In September, Adams landed the opportunity to reverse the declines of so many nooks of Detroit like his when Dan and Jennifer Gilbert tapped him as director of community initiatives at the Gilbert Family Foundation. In that role, he is unusually well positioned to guide the Gilberts and boss Laura Grannemann as they decide how to deploy the $500 million, decade-long pledge. While clearly well intentioned, none of those other three have actually lived the nightmare of dangerous urban decay. “I believe the disparities I experienced as a kid needed a solution,” Adams says. Or, as Jennifer Gilbert says: “Darnell has the relationships and the experience. He’s the right person to head this up successfully.”
By the time he aggressively sought out the job, he’d earned his chops. Adams, who graduated from Michigan State University with an urban planning degree, spent nearly five years working for the Detroit Land Bank Authority, overseeing its blight removal and new homeownership projects. There he came to understand, as he puts it, “many of the systems that we are dealing with” and that the Gilberts hope to create a more prosperous and equitable city.
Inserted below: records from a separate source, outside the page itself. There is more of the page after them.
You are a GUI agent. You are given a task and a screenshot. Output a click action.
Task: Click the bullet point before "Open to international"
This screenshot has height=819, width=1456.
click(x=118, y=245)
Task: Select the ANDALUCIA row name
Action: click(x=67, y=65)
Adams appreciates that the Gilberts pledged the money without specifying how it will be used. “Most Detroiters have this perception that there’s always an agenda, but we literally just want to work with partners to identify where we can provide access to economic and social opportunities for Detroiters,” he says. “We are working on housing. We are providing stability to the housing crisis that people are living with. And we’re also building additional tools and opportunities for Detroiters that don’t exist today. That is beautiful and that’s how it should be.”